Paper soaked with argentic nitrate and blackened by the action of light, if washed over with a solution of potassic iodide, becomes gradually bleached when exposed to diffused daylight. If the solar spectrum be allowed to fall upon paper thus prepared, whilst moist, and before it has become bleached, the part beneath the violet end is quickly bleached; but this effect is bounded by a sharp border in the yellow, while the paper under the red end becomes darker. The phenomena of phosphorescence also exhibit similar opposition in the effects produced by the opposed extremities of the spectrum (112).

Claudet (Phil. Trans. 1847, 256) found that an iodized Daguerreotype plate, when submitted in the focus of a camera to the red image of the sun as seen through a London fog, became subsequently whitened on exposure to the vapour of mercury, in all parts except in the track traversed by the image of the sun-this portion continued to be perfectly black. In another experiment, a plate was covered with black lace, and exposed to diffused daylight: after a few minutes' exposure, the lace was removed, one-half of the plate was then covered with an opaque screen, the other half with a red glass, and the exposure was continued for a short time: in the mercury box the red half continued to be black, whilst on the other portion the image of the lace was distinctly traced. The photographic effect at first produced over the whole plate had in fact been neutralized by the red glass. A pleasing variation of the last experiment was made by exposing an iodized plate to diffused daylight, then covering it with a piece of black lace, and screening it with red glass; a negative picture was now developed in the mercury box, the red glass having destroyed all photographic action except on those parts screened by the lace. Orange and yellow glasses give similar results. After exposing a plate to daylight, and then submitting it to the action of light passing through red glass, it again becomes sensitive to light, so that, as Claudet observes, it is no longer needful to prepare the plates in a dark chamber, since, if placed beneath a covering of red glass, they are always ready for immediate use-even though subsequently to their preparation they may have been for some time exposed to solar light.

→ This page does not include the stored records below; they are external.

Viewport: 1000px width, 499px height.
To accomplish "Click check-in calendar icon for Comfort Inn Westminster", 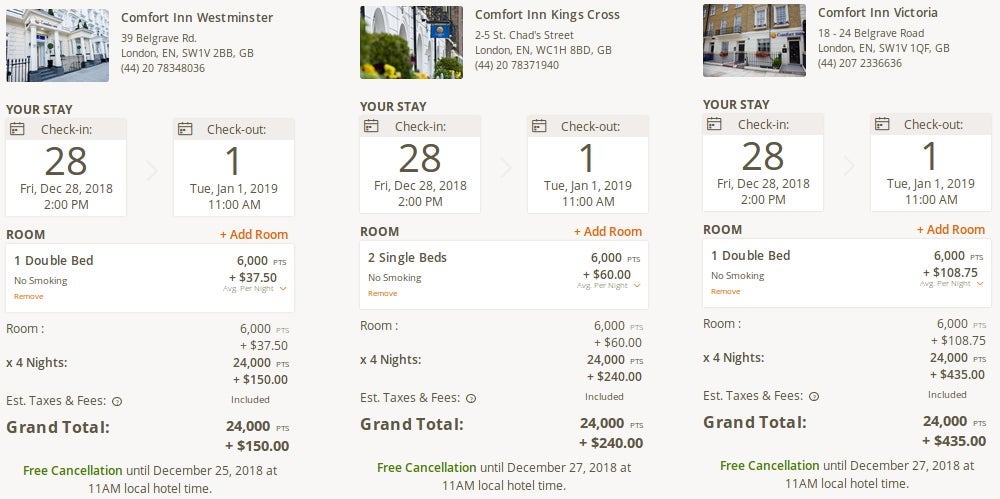I will coord(16,129).
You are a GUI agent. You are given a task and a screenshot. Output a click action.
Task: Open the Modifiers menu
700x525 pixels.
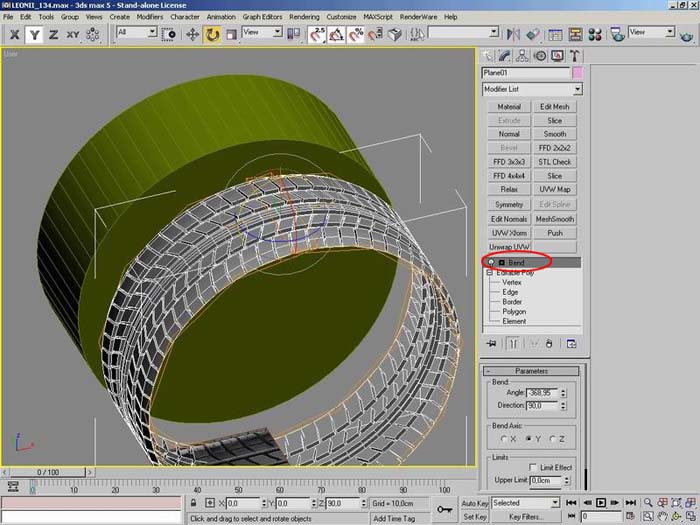pos(150,17)
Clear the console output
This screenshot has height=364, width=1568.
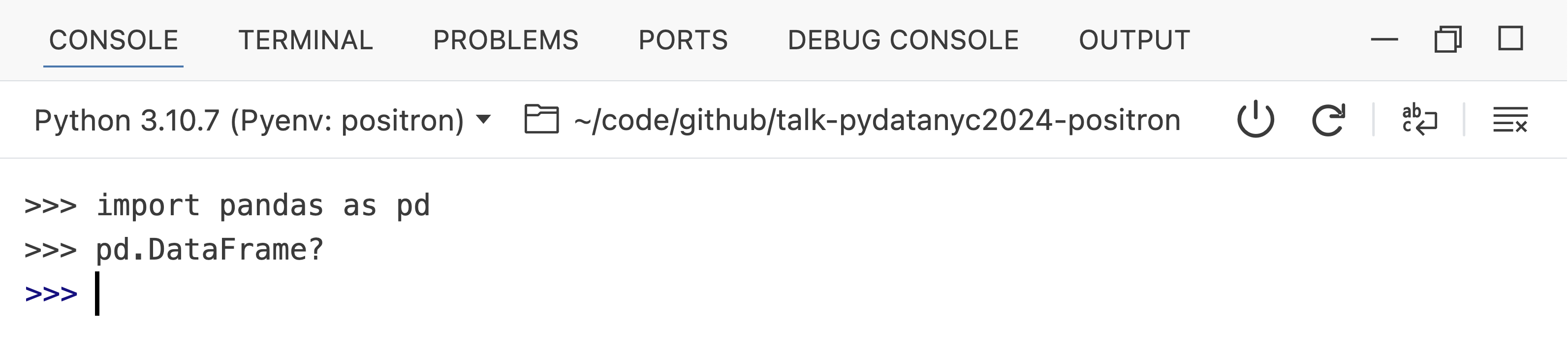[1509, 120]
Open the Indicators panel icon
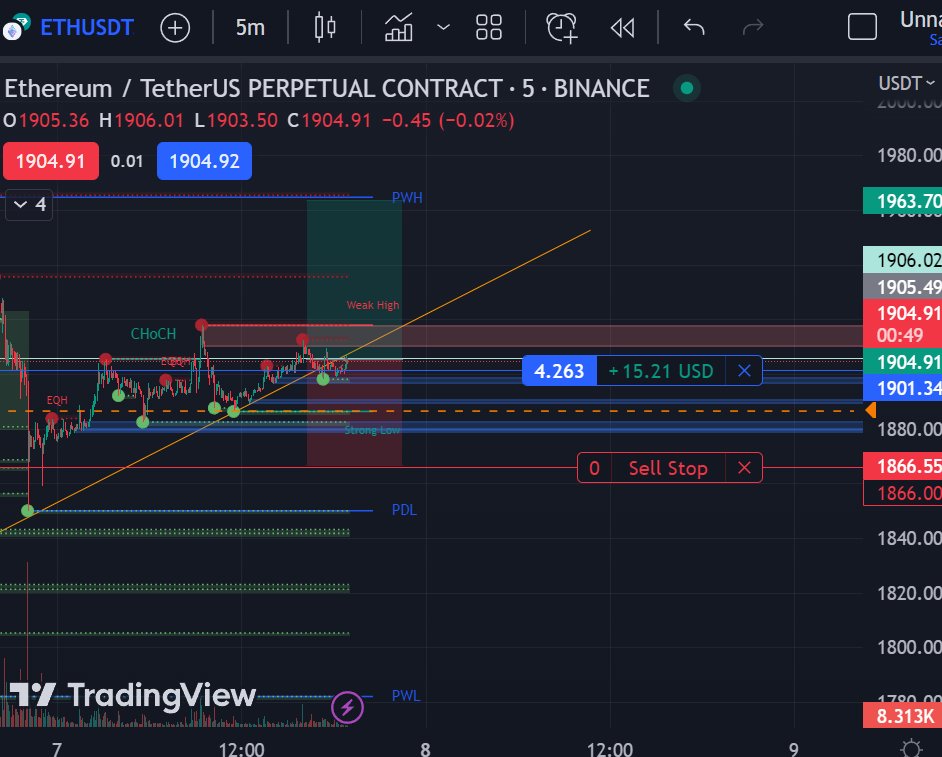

But though the red and yellow glass have the power of completely counteracting the effect of the radiation of the more refrangible rays, they have a peculiar effect of their own. The neutralizing power of the red ray is exerted more slowly than the photographic effect of the white light, nearly in the proportion of 100 to 1; that of the yellow ray was found to be about that of

IO to I.

From the foregoing remarks, it is evident that the colour of objects must exert a material influence upon the nature of the photographic image produced. Reds and yellows, from the want of chemical energy in the less refrangible portion of the spectrum, will be characterized by absence of photographic action in the image, and will be represented by black spots, which often produce singular disfigurement in portraits. Yellow freckles, for instance, on the skin of the face are accurately copied, but are depicted in the portraits as black spots. Much judgment and knowledge are therefore required in selecting a dress of a colour which is adapted to produce a suitable depth and contrast of tint in the photograph.

* It must be borne in mind that all results obtained by coloured media are liable to ambiguity, for it seldom happens that the light transmitted through them is homogeneous (105); the effects are liable to become complicated from the intermixture of results produced by rays from different parts of the spectrum.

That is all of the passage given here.